The champion midfielder played 18 games and did not play more than five consecutive games, but in the final two matches of the season he was in the top two players on the ground – his power and speed particularly evident in round 23 when coach Chris Scott said he noticed signs of vintage Dangerfield.

The oldest team with the big numbers won the flag after most wrote them off.Credit:Getty Images

By that time, Tom Atkins had gone into the midfield and the club backed in their development of young players, such as Sam De Koning, Zach Guthrie and Max Holmes who gave the team a fresh look. And the club trusted the older players as much as they asked those veterans to trust them.

“We have great control over our own training program, and that stems from his belief,” Atkins said.

Five players played every game and four players played all bar one match, with skipper Joel Selwood still struggling with the plan to lighten his load when he was managed in round four with the Cats about to face an unbeaten Brisbane Lions. The Cats won. From then on, he knew the path being set was the right one.

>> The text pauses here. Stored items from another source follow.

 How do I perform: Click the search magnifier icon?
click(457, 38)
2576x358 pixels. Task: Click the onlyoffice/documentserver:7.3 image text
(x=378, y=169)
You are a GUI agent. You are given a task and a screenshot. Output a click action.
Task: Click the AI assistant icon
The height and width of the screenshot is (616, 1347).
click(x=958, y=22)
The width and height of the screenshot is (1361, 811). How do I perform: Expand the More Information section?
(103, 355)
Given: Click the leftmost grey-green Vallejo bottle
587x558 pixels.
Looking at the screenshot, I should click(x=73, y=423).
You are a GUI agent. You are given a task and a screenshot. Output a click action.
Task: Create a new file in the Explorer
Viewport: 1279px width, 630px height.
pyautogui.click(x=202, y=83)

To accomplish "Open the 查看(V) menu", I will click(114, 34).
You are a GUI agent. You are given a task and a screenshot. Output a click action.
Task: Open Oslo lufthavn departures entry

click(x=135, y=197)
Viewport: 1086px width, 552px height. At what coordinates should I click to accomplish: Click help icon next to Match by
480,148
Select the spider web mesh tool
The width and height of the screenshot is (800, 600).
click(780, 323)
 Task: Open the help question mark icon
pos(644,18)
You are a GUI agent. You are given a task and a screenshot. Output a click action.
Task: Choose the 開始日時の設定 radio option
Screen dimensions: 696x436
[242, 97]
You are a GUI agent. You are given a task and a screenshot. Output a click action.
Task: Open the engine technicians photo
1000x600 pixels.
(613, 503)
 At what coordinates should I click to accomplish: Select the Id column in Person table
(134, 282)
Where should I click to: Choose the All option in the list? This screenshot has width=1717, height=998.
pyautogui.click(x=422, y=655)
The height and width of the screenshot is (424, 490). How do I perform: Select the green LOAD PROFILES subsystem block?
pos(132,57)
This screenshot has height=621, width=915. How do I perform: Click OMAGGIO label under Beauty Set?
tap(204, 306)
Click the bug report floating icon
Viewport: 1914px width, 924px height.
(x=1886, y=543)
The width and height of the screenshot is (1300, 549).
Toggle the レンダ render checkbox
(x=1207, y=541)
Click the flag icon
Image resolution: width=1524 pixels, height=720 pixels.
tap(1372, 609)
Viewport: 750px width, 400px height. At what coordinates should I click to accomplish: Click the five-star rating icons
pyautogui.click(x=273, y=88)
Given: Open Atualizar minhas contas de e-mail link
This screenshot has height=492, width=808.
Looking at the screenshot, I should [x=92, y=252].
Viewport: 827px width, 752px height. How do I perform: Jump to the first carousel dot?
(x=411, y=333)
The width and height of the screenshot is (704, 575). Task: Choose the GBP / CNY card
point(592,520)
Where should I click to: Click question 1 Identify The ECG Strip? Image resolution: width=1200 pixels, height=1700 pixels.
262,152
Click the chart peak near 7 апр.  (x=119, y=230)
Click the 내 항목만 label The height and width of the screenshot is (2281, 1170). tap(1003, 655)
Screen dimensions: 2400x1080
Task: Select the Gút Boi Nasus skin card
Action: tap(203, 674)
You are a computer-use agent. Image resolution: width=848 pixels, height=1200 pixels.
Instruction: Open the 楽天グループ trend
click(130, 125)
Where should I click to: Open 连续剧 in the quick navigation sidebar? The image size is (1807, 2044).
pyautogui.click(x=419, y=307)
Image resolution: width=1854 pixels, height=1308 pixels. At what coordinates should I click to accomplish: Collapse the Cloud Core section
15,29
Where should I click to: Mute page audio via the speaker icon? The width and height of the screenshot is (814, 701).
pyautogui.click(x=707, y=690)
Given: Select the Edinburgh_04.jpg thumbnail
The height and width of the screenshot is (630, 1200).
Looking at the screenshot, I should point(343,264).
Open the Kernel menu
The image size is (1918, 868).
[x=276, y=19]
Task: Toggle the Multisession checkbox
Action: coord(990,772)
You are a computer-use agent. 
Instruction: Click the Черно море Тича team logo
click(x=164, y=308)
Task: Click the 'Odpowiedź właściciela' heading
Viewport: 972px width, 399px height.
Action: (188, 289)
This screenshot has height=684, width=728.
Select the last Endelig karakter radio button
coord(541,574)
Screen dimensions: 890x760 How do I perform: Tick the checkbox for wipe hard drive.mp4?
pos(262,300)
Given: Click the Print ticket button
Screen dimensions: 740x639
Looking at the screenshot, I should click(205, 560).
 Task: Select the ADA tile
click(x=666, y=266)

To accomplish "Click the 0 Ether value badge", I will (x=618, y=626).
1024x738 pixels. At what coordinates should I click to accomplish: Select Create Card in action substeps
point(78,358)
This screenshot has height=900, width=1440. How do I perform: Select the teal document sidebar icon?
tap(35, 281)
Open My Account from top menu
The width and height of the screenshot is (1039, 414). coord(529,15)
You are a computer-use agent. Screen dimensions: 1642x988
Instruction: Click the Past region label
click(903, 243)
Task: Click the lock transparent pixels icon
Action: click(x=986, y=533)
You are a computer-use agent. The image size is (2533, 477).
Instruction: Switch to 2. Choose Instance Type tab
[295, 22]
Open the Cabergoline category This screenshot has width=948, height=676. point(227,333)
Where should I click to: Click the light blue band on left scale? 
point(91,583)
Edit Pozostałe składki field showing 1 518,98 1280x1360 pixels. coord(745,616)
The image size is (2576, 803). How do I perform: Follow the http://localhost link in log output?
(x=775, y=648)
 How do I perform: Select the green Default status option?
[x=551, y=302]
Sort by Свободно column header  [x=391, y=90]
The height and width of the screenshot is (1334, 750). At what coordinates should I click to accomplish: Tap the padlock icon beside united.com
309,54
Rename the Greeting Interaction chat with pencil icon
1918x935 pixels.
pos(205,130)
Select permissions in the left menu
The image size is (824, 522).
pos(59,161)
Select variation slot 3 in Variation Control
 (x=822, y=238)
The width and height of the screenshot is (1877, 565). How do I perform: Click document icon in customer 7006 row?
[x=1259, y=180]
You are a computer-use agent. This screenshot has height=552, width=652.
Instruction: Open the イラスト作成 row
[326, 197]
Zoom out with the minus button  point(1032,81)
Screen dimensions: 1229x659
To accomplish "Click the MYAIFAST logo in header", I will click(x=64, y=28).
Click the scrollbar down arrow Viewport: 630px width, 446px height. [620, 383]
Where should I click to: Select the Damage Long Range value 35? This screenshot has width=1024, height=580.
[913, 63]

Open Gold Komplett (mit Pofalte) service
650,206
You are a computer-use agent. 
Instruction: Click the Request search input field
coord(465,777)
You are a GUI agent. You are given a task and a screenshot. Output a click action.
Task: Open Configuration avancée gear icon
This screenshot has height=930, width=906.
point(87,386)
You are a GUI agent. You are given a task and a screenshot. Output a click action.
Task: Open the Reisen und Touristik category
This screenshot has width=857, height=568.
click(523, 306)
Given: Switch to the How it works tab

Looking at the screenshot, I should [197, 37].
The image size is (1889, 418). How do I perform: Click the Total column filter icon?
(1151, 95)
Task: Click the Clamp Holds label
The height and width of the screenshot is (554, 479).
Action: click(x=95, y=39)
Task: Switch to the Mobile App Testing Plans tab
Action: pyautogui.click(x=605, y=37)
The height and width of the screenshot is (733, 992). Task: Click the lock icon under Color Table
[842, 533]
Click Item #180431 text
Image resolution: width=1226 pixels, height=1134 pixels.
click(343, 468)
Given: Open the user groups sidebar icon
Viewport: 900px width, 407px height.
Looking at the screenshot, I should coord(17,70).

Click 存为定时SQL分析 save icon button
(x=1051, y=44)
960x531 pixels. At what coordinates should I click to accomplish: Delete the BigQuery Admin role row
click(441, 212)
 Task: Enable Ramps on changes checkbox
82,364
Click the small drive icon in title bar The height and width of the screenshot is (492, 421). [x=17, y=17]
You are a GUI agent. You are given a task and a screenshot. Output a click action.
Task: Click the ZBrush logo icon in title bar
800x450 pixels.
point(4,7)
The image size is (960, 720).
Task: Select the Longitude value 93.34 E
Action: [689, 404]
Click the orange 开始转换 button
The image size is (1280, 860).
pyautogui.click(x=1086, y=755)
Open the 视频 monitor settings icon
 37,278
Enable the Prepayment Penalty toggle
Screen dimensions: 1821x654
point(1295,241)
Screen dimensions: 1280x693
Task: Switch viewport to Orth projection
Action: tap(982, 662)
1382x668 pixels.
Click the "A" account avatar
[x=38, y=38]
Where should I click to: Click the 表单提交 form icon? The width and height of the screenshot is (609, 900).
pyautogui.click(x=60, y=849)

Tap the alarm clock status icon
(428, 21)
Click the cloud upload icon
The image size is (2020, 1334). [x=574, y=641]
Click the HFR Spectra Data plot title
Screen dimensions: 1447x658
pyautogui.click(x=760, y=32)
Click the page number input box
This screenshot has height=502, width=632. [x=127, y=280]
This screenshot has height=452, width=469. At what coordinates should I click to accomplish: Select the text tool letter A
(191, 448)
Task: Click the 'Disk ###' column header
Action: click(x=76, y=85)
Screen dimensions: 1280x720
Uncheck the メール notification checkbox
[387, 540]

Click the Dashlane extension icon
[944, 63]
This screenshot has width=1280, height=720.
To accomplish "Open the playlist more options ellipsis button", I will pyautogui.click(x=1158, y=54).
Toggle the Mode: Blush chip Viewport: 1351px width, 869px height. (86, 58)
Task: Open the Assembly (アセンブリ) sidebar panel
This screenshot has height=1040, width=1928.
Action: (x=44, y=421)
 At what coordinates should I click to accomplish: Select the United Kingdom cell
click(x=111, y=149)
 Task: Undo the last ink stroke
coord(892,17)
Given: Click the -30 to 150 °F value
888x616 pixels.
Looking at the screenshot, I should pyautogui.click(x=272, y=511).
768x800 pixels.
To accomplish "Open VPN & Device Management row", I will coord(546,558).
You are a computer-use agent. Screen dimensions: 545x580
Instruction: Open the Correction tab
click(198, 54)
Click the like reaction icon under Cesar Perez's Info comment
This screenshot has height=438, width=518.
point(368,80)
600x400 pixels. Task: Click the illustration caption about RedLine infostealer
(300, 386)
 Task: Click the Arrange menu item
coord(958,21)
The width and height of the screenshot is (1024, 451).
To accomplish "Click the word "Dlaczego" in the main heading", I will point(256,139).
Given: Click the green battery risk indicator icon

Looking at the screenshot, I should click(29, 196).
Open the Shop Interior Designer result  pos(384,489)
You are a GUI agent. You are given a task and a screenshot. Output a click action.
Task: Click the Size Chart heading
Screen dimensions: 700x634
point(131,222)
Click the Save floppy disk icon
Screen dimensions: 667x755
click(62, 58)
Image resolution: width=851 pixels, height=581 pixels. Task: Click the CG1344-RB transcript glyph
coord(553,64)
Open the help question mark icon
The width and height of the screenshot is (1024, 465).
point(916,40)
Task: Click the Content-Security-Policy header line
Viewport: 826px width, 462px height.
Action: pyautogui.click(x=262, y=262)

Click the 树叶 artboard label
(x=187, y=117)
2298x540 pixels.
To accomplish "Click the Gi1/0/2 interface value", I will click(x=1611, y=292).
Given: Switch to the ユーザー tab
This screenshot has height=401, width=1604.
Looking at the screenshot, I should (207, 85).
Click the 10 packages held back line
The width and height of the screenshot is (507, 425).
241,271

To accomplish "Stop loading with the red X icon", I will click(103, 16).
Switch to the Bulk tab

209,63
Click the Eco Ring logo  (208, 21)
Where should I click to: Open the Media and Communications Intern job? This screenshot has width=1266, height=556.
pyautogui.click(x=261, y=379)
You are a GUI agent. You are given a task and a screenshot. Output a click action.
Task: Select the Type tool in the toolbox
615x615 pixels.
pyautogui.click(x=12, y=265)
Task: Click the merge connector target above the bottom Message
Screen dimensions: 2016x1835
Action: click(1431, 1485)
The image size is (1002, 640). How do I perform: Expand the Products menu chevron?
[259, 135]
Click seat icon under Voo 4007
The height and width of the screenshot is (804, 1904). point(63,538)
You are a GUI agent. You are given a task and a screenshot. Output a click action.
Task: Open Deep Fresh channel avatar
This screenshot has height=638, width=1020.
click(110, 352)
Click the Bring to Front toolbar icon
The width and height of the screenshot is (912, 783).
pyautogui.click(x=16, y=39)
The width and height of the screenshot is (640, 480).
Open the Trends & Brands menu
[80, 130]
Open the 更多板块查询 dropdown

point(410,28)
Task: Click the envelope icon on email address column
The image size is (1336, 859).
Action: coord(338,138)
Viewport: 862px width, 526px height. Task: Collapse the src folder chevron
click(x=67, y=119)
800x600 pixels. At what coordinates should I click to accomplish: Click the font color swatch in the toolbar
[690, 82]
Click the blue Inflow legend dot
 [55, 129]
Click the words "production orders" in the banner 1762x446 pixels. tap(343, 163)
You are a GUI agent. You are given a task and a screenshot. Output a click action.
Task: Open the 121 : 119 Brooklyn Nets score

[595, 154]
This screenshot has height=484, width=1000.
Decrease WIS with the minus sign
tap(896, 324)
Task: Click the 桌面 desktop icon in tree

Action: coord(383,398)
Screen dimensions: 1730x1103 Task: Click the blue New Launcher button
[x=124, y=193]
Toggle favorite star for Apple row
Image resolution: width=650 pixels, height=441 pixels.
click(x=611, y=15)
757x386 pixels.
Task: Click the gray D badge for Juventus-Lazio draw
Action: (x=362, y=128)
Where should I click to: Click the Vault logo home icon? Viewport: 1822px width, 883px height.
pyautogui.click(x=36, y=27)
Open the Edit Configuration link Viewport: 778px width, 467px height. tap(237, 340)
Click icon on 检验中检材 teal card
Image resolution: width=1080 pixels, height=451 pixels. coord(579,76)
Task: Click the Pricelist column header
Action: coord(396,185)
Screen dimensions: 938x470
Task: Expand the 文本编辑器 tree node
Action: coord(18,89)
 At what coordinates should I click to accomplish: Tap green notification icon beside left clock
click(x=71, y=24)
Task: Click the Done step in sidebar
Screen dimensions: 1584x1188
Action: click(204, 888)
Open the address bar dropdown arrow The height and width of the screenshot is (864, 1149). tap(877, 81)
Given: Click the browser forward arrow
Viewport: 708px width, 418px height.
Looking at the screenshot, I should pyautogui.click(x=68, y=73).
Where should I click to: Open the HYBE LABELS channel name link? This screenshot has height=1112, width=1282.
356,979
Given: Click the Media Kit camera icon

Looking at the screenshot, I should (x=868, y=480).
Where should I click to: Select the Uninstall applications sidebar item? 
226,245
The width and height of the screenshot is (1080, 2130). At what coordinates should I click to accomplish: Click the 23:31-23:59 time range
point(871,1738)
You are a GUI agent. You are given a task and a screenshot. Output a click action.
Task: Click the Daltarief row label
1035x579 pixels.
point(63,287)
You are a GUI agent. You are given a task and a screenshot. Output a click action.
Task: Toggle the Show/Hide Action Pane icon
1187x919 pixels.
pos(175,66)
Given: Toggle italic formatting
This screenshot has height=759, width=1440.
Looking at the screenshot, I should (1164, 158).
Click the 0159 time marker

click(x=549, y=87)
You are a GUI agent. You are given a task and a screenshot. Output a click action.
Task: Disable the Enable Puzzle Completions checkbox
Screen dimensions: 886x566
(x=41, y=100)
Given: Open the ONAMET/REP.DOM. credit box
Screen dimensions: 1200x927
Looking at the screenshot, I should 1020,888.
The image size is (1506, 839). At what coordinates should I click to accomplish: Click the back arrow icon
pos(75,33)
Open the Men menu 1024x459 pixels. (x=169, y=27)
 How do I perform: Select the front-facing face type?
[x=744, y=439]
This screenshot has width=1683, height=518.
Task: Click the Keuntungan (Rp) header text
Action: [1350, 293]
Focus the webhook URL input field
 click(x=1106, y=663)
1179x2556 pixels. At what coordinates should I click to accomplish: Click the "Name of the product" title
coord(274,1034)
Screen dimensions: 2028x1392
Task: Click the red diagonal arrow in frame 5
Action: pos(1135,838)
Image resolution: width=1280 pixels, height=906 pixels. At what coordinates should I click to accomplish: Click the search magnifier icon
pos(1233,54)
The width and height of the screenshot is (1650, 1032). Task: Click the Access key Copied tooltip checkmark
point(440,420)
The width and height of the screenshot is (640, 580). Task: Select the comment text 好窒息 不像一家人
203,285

When Dangerfield sensed calf soreness in the warm-up before round 21 against St Kilda, he was a late withdrawal – but there was no panic to re-insert Mark Blicavs or Selwood, who were also being rested. Luke Dahlhaus, a popular figure at the club who was just outside the best 22, replaced Dangerfield.

Joel Selwood and Patrick Dangerfield.Credit:Eddie Jim

The match became the first Geelong had played without either Selwood or Dangerfield playing since Dangerfield had joined the club at the end of 2016. They needed both to win the flag, but neither were essential in round 21 with the club wanting Dangerfield to focus on himself reaching peak form right when it mattered most.

The pair started the qualifying final on the bench, together. Dangerfield began the next two matches in the middle and Selwood remained on the bench ready to have an impact.

They lost one player to injury in the finals, the desperately unlucky Holmes, with Jake Kolodjashnij overcoming a knee injury in the qualifying final to play in the preliminary final. Cameron returned from a hamstring issue right on 21 days after sending a scare through the camp.

Luck was on their side when those injuries hit, while it had not been in previous years as Brandan Parfitt and Mark O’Connor were both lost in the 2021 finals series and chronic groin problems hurt Dangerfield in 2021.

They were trained to peak on the day with enough miles in their legs to play four quarters of ruthless, hungry football with each other more important than the individual.

At quarter-time they were 35 points up, their biggest lead at the first break in a final under Scott, reversing a trend that had dogged the club in finals during the past decade. It wasn’t about just hoping for a good start. It was about having the oldest team in the game’s history prepared to deliver one, trained to the minute to perform on the biggest day of the year.

“Our medical staff this year have done a phenomenal job … my overwhelming emotion is gratitude,” Scott said.